Thursday, May 14, 2009

It was Clem, from Gary!

The yearly monsoon season has arrived in full force to the Fort Wayne area. Soon the flood stage of the local rivers will lead off all the newscasts. The TV stations will have cute shots of baby ducks swimming in a ditch somewhere and the newest reporters will be interviewing people who have been flooded out for the tenth straight year. The city of Fort Wayne is probably scouting out locations to dump the sand that will be used to fill the sandbags.

This year, flooding concerns me more than it usually does. Look at the horrendous weather that accompanied the Great Depression. Mother Nature is famous for kicking people when they're down. That's why tornadoes usually hit trailer parks. Dump on the people without a pot to piss in!

Also, I saw something that shook me to my core. Coming home from Chicago the other day I saw two deer standing together! Then I saw two raccoons standing along side the road when I was driving to Fort Wayne. Also, on my walk last night, I saw two pigeons who seemed to be together and everyone who walked by me in the other direction were paired up! Are you getting my point? The first time I see a geezer with a long gray beard pulling a boat behind his truck, I'll be freaking out.

If a latter day Noah shows up, what's next? Locusts?
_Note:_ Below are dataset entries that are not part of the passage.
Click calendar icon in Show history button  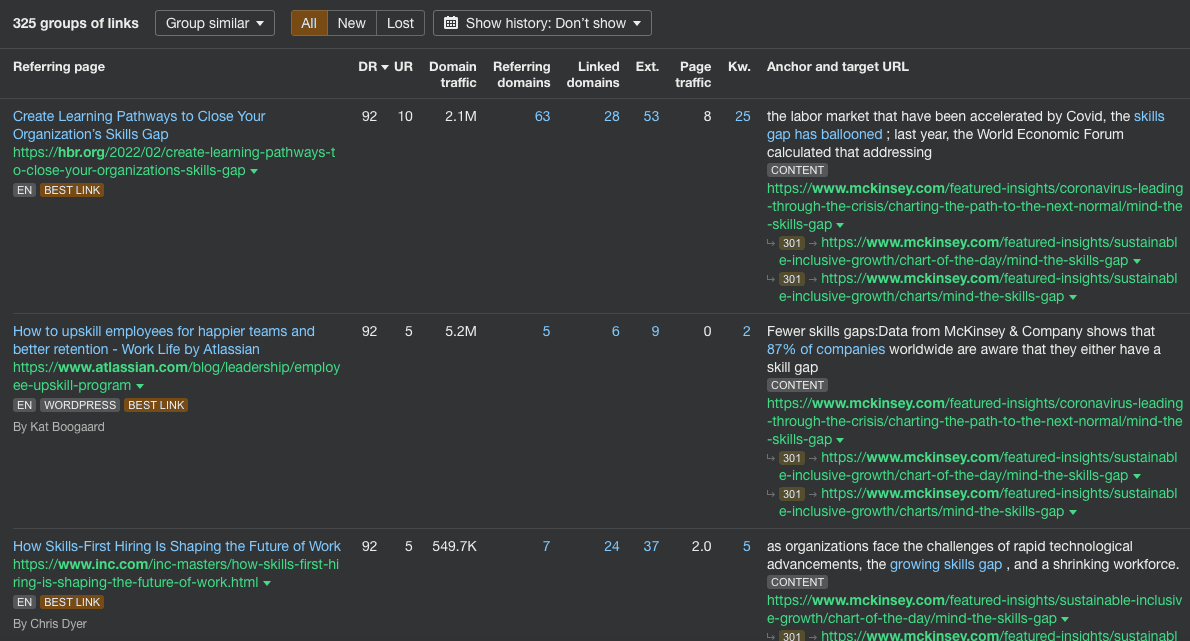451,23
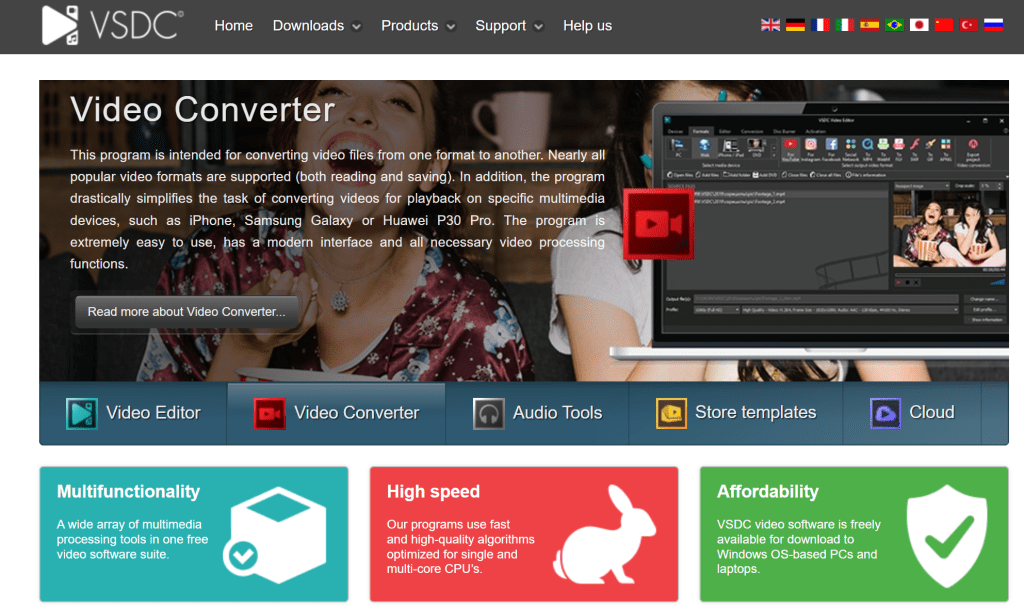
Task: Click the VSDC logo in the header
Action: tap(111, 25)
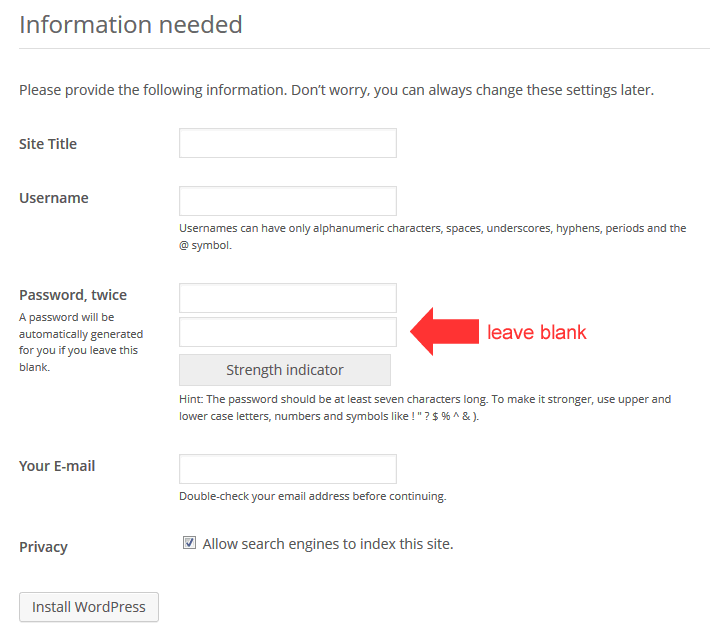Click the 'Your E-mail' label
Screen dimensions: 710x639
tap(57, 466)
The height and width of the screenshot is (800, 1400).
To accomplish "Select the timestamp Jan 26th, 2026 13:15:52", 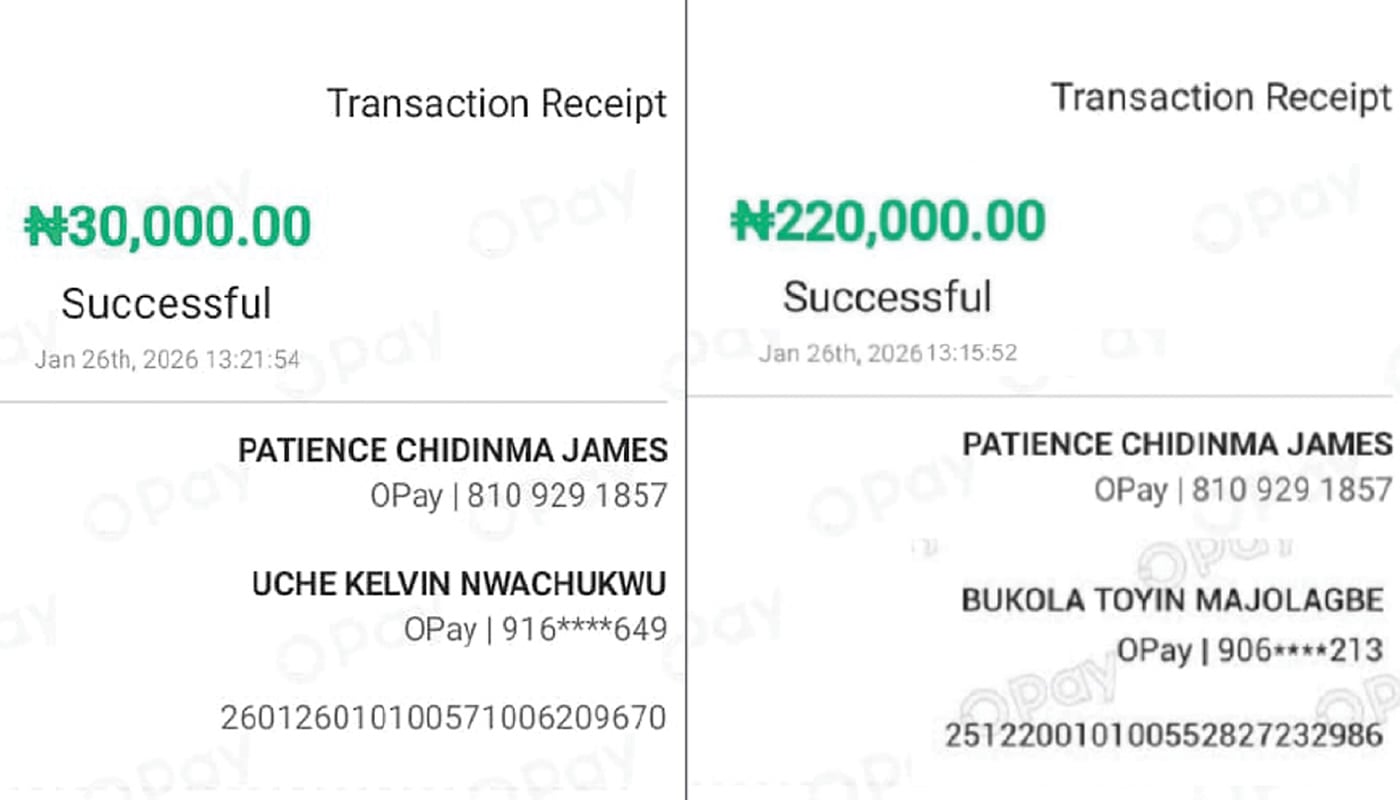I will [x=888, y=353].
Sodom and Auburn? Wandering in the mall for sixty days and sixty nights?

If you ask me, anytime you get a flooding rain, its triggered by a seemingly unrelated event. Some people will probably blame me for it. Ever since I planted grass seed on a couple places where we had trees cut down, its rained and rained. I doubt that the almighty is sending all this rain because he enjoys watching grass seed wash away. My money is on some devil worshipping farmer who's trying to plant his fields. Isn't it always the farmers who are screwing us over?

As we go through Gary, Indiana, on the train, the sun is shining without a cloud in the sky. I can put away the rain gear that kept me dry during the deluge at Garrett. If getting puked on by Mother Nature is dependent on how just the local people are then Gary ought to be experiencing a plague of rabid saber-tooth tigers or such! Of course, with my mental acuity, I've figured out why Gary is being spared. The only thing they grow up here is pot and all those "farmers" are in jail. You'll have to wait until the next batch graduates from Purdue before fire, brimstone and rain will fall on Gary.

Personally, I think this bad weather for bad behavior is all a load of crap. The wife gets just as affected by the tornado as the wife-beater. Whenever you see people interviewed after a major disaster, the women seem tragically sweet and vulnerable. They don't have horns and breathe fire. All of those women taught me in elementary school!!

Now, I don't want anyone (Shannon) to think that I'm complaining about the weather. I see rainstorms as God's way of getting that slob next door a second bath this week. My only plea is "Enough already! He's clean!"


fuzbukt said...

You know, Max, it is not nice to piss off Mother Nature.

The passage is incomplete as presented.